Per dati di test veramente affidabili, è necessario guardare alla matrice di simulazione degli ambienti estremi aggiornata dalla NASA JPL l’anno scorso. Utilizzando l’analizzatore di rete Keysight N5291A, hanno testato campioni di sei produttori e hanno scoperto che i prodotti di grado industriale mostravano aumenti della perdita di inserzione più di tre volte superiori rispetto ai prodotti di grado militare sotto una dose di radiazione protonica di 10^15 protoni/cm² (equivalente a cinque anni di esposizione cumulativa in orbita geostazionaria). Il campione peggiore ha perso 0,4 dB nella banda di frequenza a 94 GHz, il che, se si verificasse su un collegamento inter-satellitare, potrebbe aumentare il tasso di errore di bit di 20 volte.

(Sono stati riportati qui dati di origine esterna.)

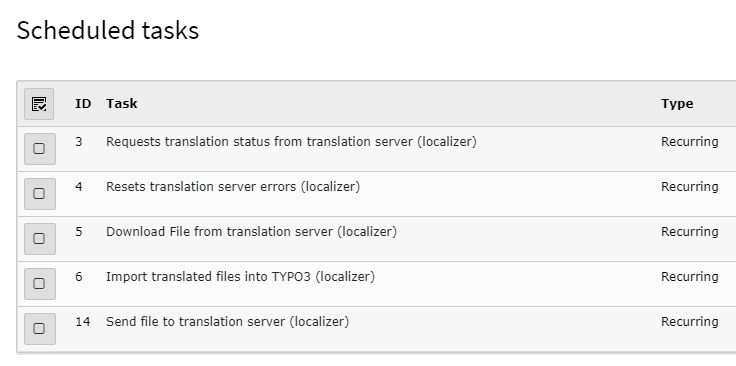Click the Task column header
The width and height of the screenshot is (736, 366).
tap(122, 104)
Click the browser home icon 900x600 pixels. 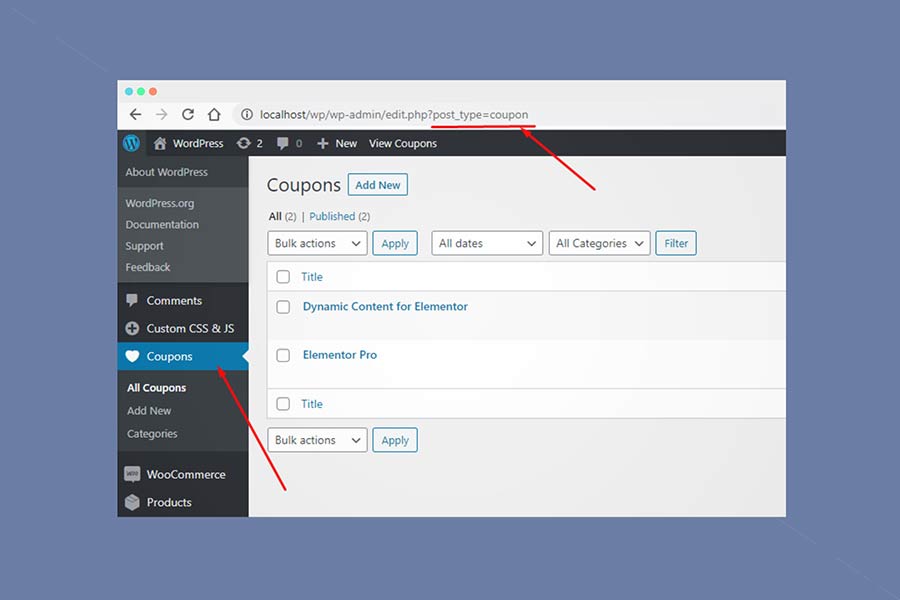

Voce del Test Prodotti di Grado Militare Prodotti di Grado Industriale
Invecchiamento nel Vuoto a 10 Anni Ermeticità mantenuta >99,7% Tasso di conformità del 94%
Shock Termico (-180℃→+120℃) Nessuna deformazione strutturale Si verificano deformazioni a livello micrometrico

Chiunque lavori con le microonde sa quanto sia critica l’incidenza dell’angolo di Brewster per le finestre dielettriche. L’anno scorso, durante l’aggiornamento del Fengyun-4, il nostro team ha scoperto che una certa finestra in allumina di produzione nazionale aveva una perdita di riflessione superiore di 0,3 dB rispetto ai prodotti importati nella banda Q (33-50 GHz). Dopo lo smontaggio, abbiamo scoperto che il valore di rugosità superficiale Ra (deviazione media aritmetica) superava lo standard di due volte, causando uno scattering anomalo delle onde elettromagnetiche all’interfaccia.

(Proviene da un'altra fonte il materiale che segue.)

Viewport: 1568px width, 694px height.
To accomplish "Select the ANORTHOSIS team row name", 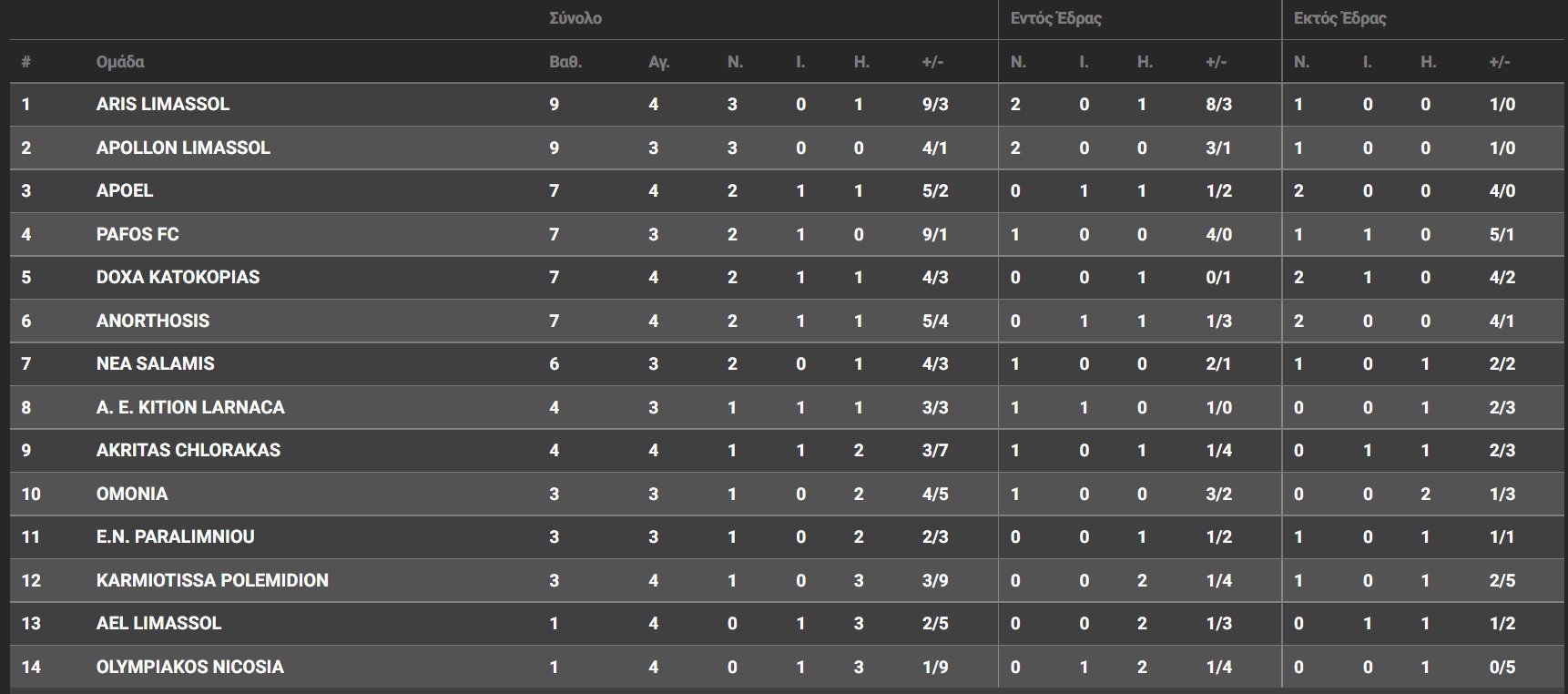I will [153, 321].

  • Il diavolo si nasconde nei dettagli dello standard militare MIL-PRF-55342G: la clausola 4.3.2.1 richiede che le finestre di pressione resistano a 50 cicli di shock termico (da azoto liquido a -196℃ a forno a +150℃).
  • Lo standard ECSS-Q-ST-70C dell’Agenzia Spaziale Europea è ancora più severo: dopo i test di radiazione, i componenti devono superare una vibrazione casuale di 10g RMS, simulando l’ambiente meccanico durante il lancio del razzo.
  • Il “Fattore di Purezza del Modo” è l’elemento più facilmente trascurato: se scende sotto il 95%, l’interferenza dei modi di ordine superiore può far crollare l’efficienza dell’antenna.

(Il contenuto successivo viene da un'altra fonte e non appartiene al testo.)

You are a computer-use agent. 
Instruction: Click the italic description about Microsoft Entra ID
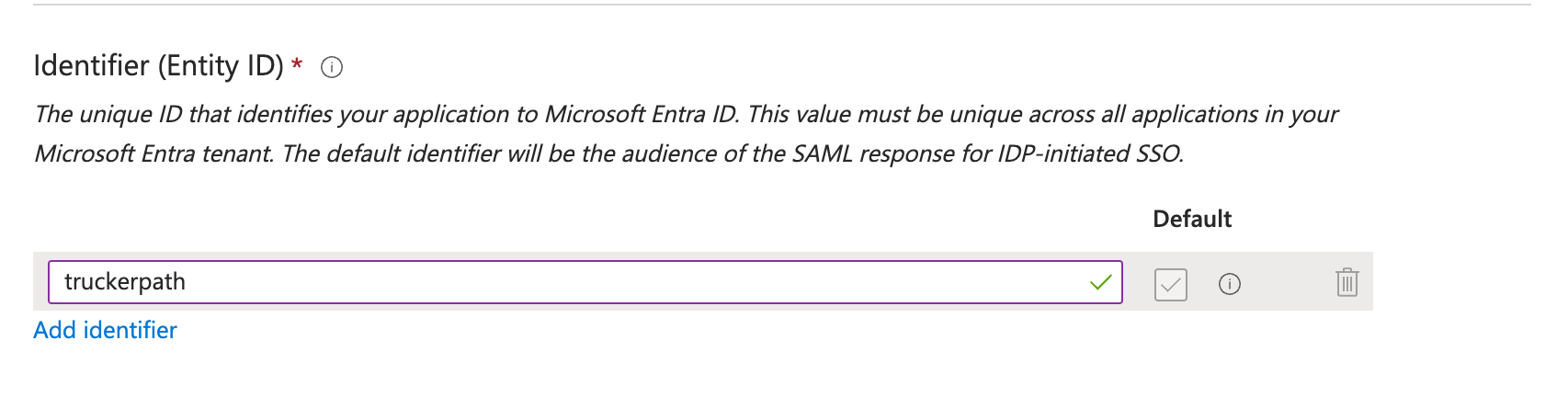685,115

I principali attori del settore utilizzano ora rivestimenti in deposizione chimica da vapore assistita da plasma (PECVD). Quando l’ultima volta abbiamo smontato i pezzi di ricambio del satellite HS-702 della Hughes, abbiamo scoperto che applicavano rivestimenti a indice di rifrazione a gradiente a tre strati su substrati di zaffiro, portando la capacità di potenza delle finestre spesse 1,2 mm a 40 kW. Al contrario, alcuni componenti domestici si affidano ancora a rivestimenti monostrato, che falliscono istantaneamente sotto i radio burst di classe X durante i brillamenti solari.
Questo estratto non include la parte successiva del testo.